Record extracts below:

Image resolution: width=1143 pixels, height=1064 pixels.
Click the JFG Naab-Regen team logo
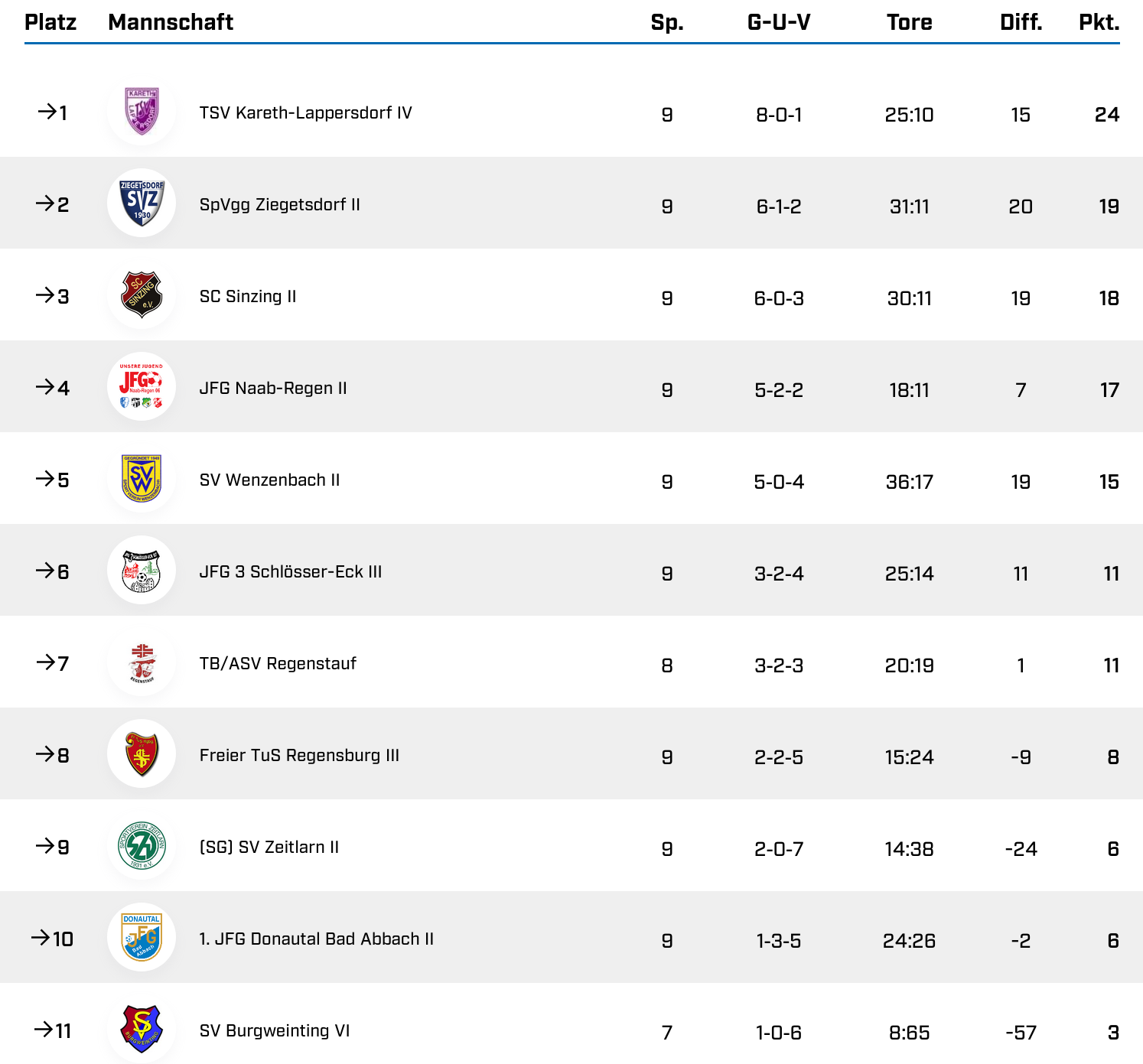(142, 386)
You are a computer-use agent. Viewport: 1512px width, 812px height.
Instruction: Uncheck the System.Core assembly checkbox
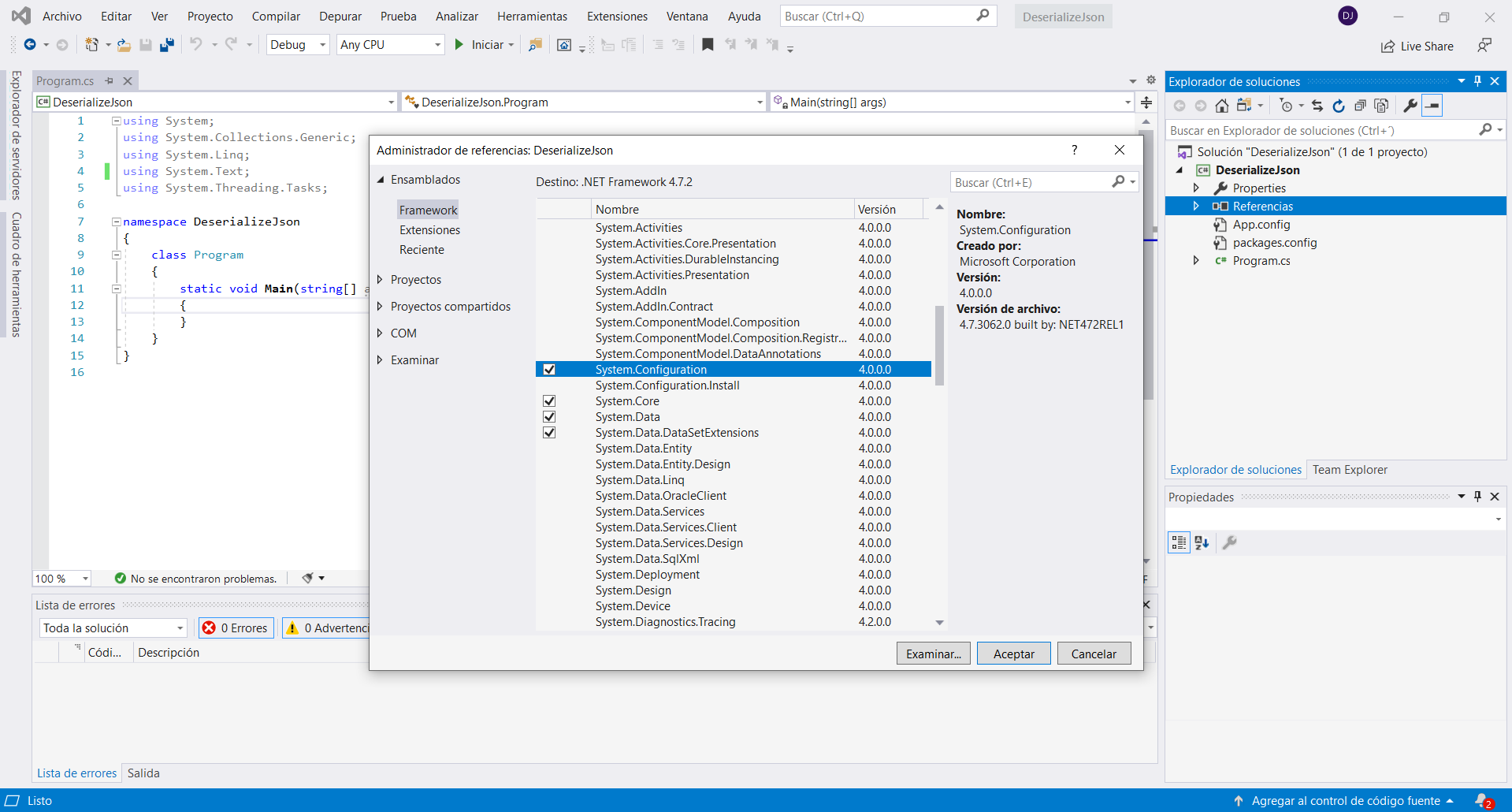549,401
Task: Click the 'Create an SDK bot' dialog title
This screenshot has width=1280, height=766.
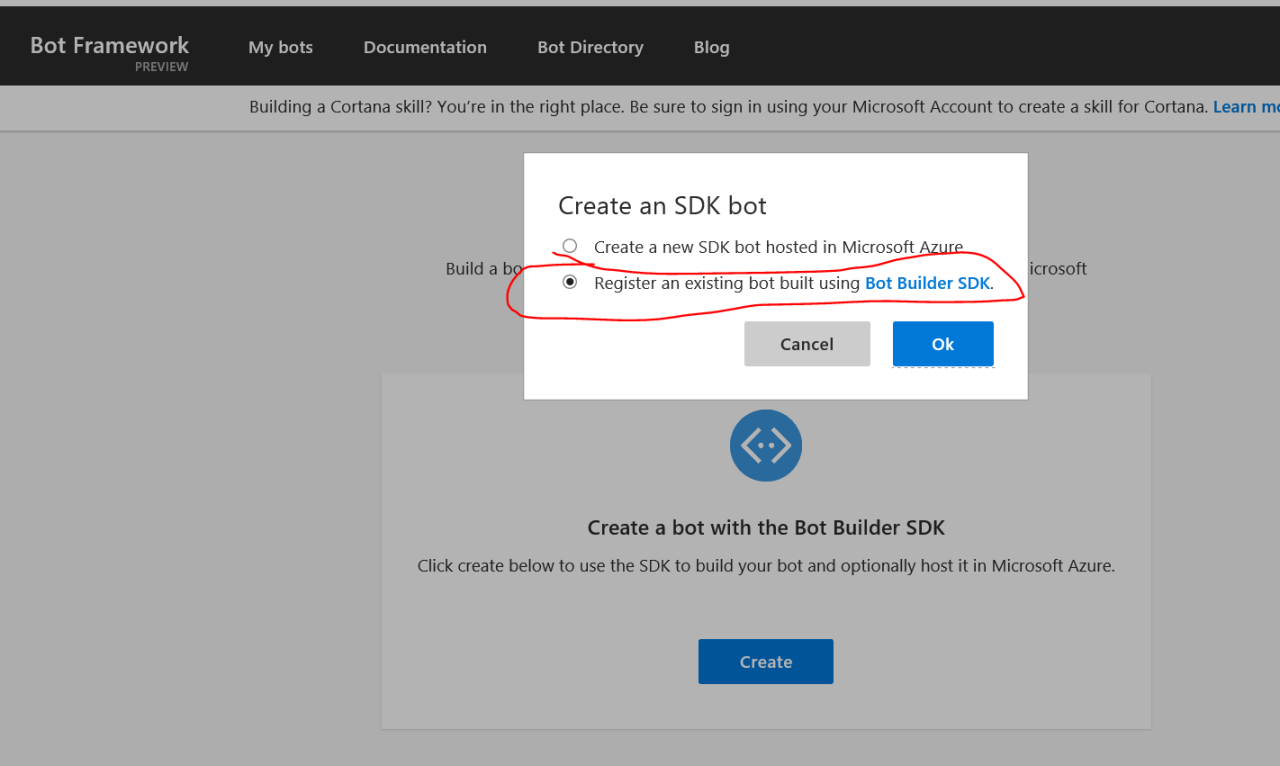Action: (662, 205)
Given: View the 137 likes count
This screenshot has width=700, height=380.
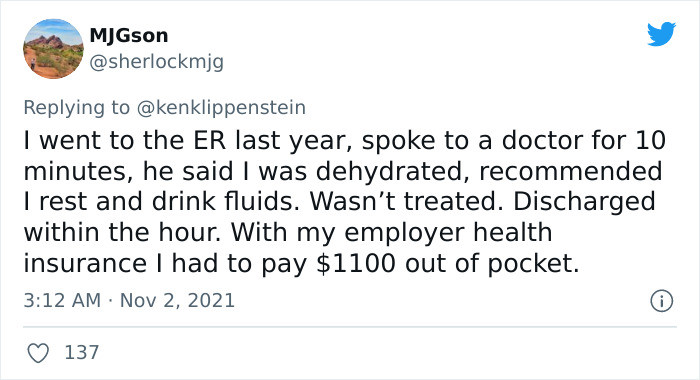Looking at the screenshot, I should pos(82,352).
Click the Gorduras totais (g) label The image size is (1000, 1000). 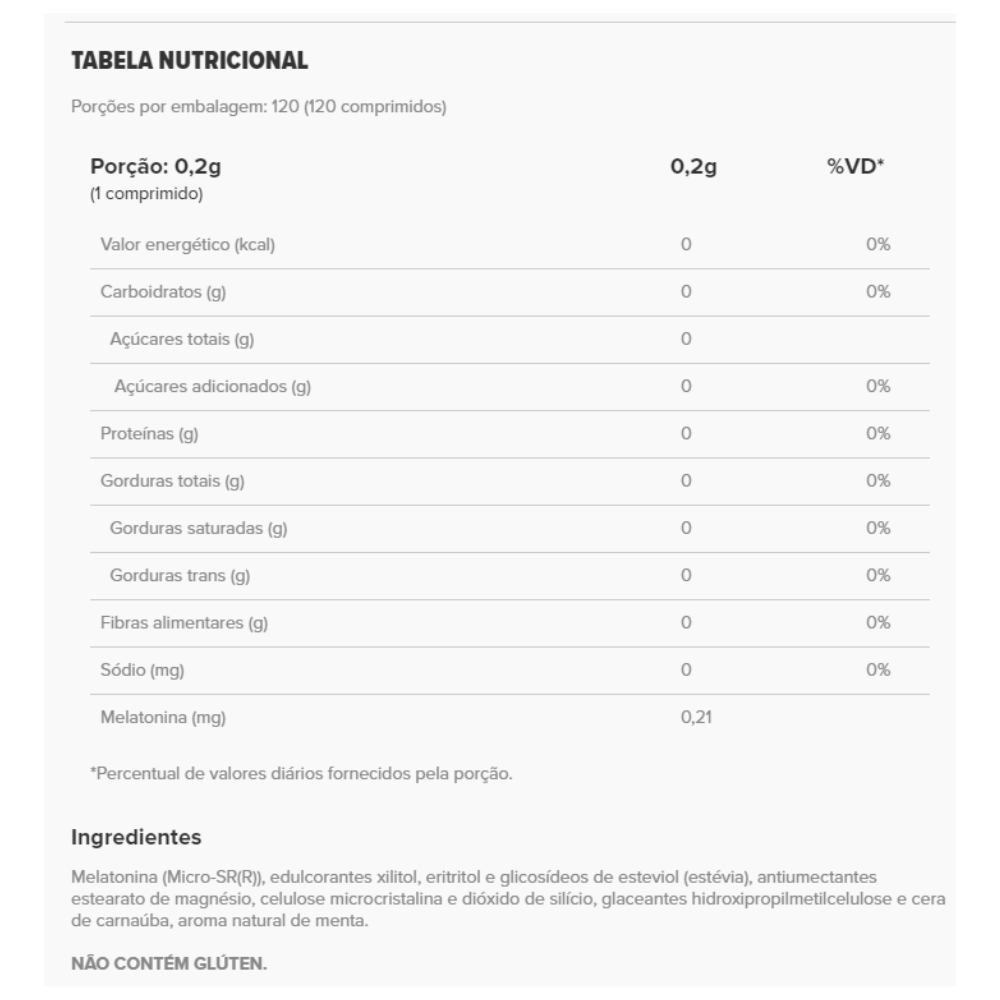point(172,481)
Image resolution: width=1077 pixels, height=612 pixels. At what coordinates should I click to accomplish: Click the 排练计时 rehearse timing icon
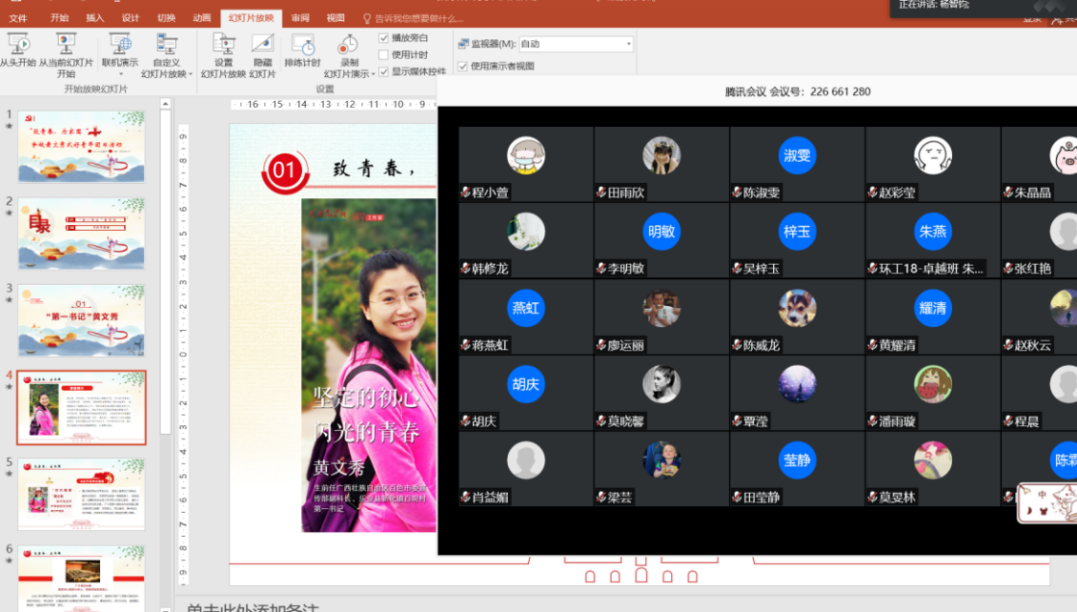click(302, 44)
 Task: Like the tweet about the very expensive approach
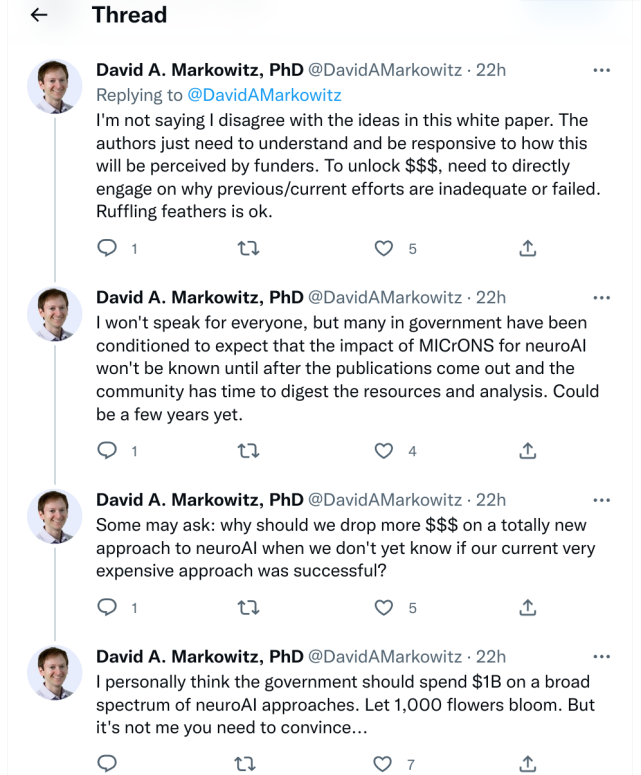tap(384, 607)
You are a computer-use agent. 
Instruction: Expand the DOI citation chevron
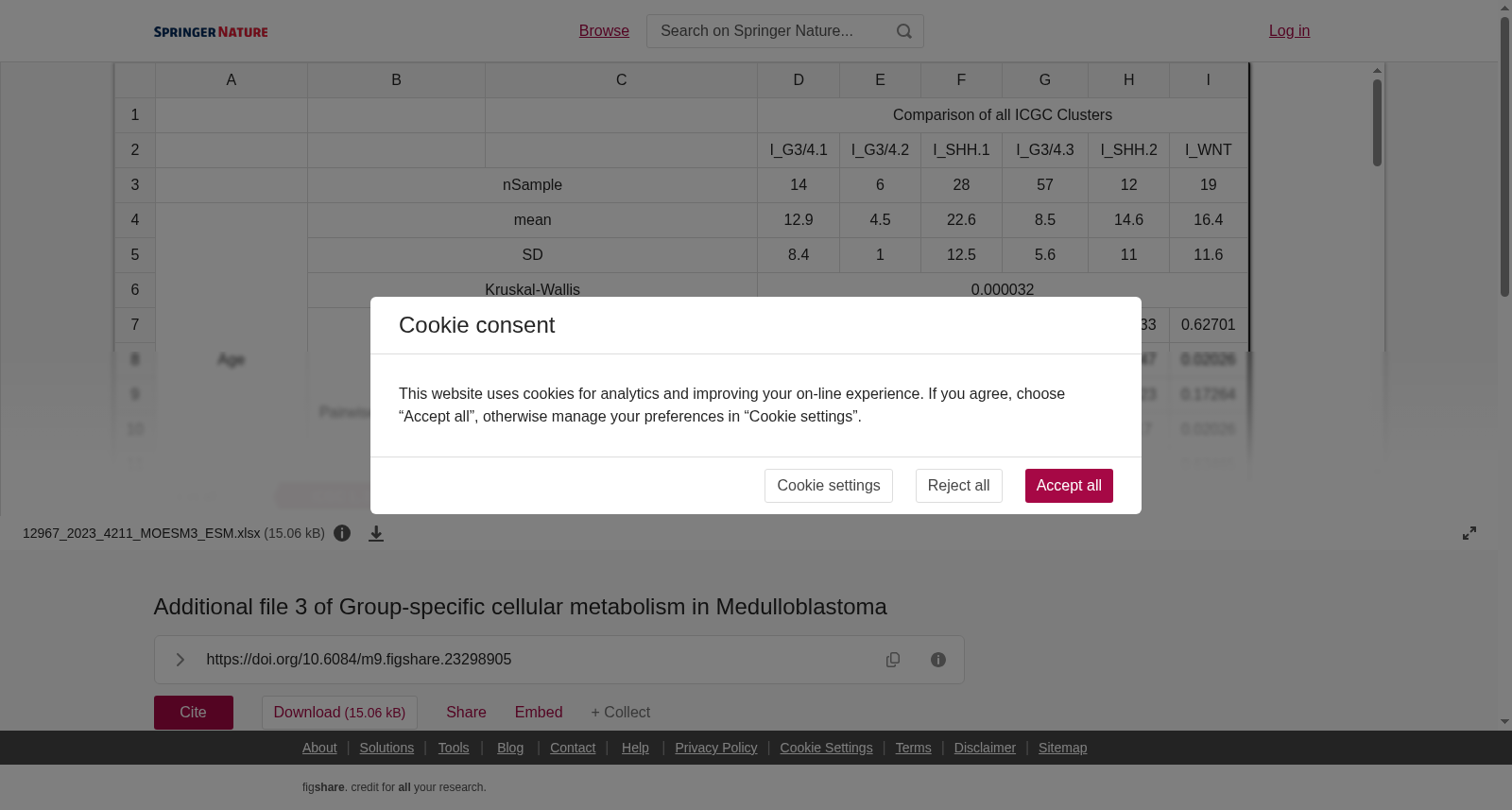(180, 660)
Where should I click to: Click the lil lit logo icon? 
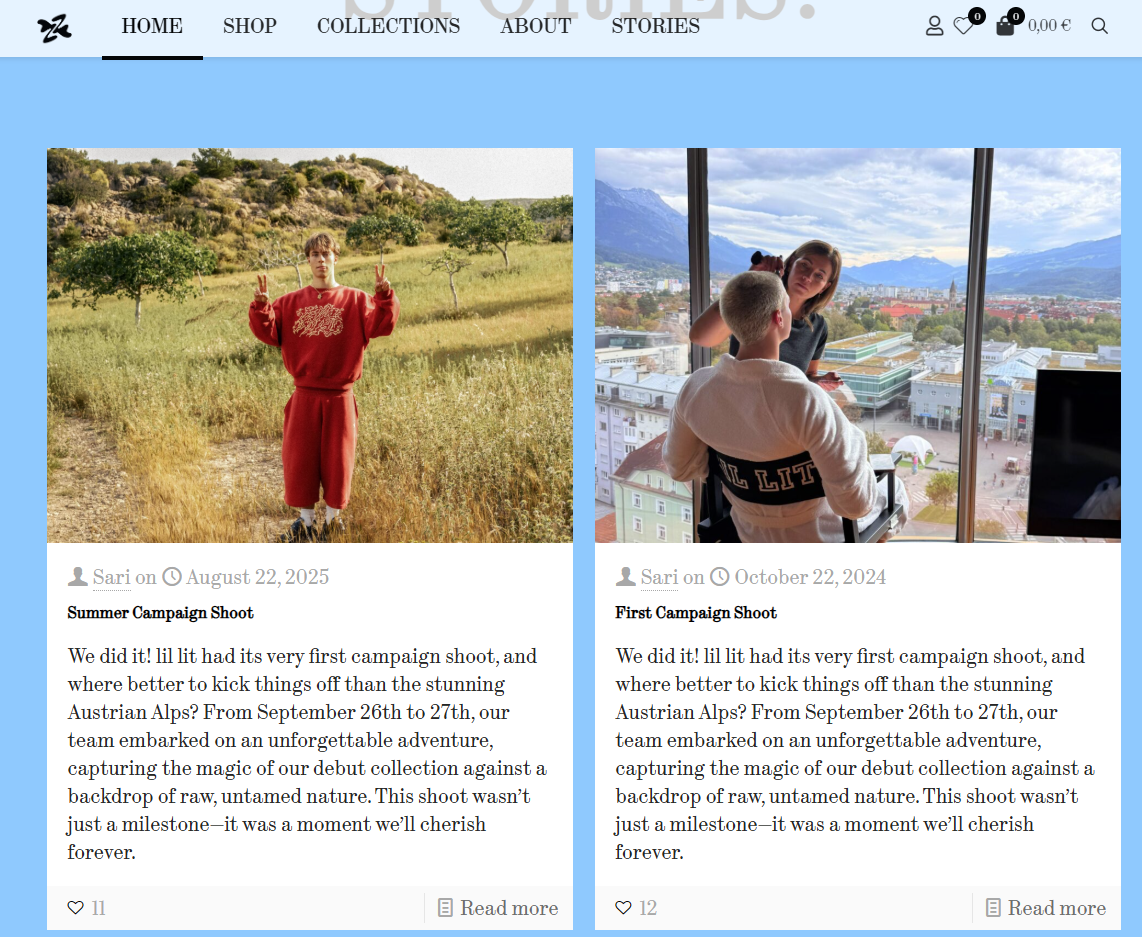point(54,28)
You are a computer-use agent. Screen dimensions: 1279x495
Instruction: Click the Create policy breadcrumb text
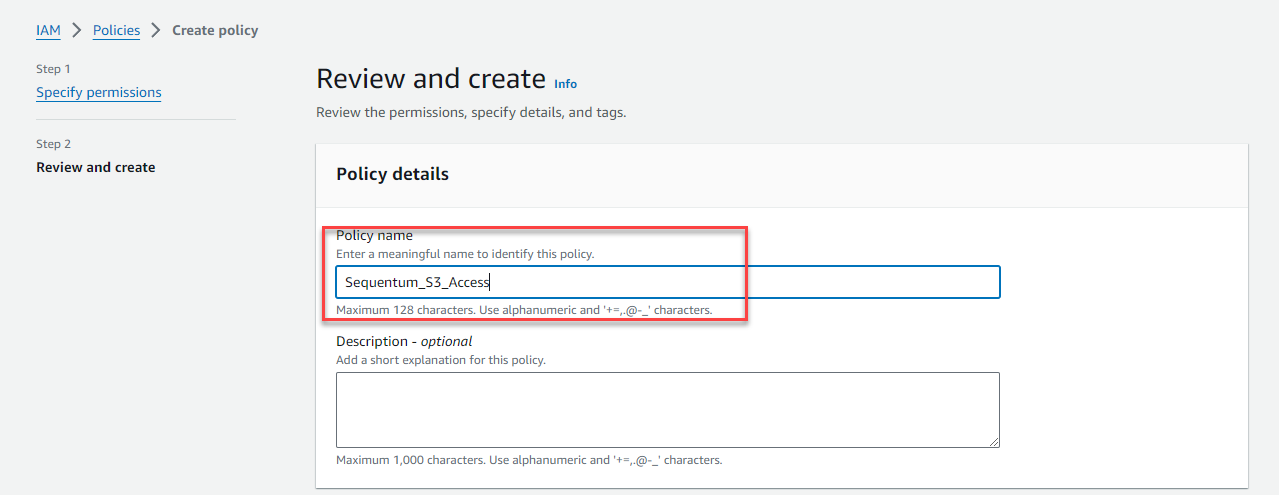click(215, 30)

End of Record extracts.

◆ What you need to do ◆
Repeat word for word, and nothing more, the lines between the line containing "Instruction: Click the" and the last line of the records above, inclusive, without pictures.

◆ Problem solution ◆
Instruction: Click the Create policy breadcrumb text
click(215, 30)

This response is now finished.